## Short exercise
Count the lines in the material below that contain the word "should", and give only the number.

(Click-target data)
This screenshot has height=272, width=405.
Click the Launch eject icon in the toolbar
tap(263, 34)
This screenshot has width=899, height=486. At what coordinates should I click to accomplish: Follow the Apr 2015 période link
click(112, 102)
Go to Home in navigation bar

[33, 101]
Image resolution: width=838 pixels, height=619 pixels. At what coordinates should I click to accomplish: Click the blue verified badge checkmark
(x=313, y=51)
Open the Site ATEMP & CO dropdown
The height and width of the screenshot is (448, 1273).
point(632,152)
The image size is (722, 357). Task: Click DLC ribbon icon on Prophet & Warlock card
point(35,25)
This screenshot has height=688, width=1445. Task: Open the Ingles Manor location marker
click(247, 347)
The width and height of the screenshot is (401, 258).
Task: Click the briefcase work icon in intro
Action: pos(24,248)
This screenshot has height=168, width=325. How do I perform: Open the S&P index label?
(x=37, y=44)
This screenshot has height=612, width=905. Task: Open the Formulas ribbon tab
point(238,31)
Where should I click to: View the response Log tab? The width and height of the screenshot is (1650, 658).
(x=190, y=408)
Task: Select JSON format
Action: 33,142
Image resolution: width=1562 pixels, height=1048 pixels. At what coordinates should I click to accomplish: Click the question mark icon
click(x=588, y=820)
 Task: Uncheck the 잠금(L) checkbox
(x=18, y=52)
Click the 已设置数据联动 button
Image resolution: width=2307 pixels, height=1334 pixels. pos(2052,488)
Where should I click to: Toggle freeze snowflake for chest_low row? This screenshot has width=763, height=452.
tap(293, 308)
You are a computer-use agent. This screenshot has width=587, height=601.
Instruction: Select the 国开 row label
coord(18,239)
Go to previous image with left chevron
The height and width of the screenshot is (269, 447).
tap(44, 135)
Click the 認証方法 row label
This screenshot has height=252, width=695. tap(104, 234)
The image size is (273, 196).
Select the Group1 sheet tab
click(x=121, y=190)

## Finished exercise
5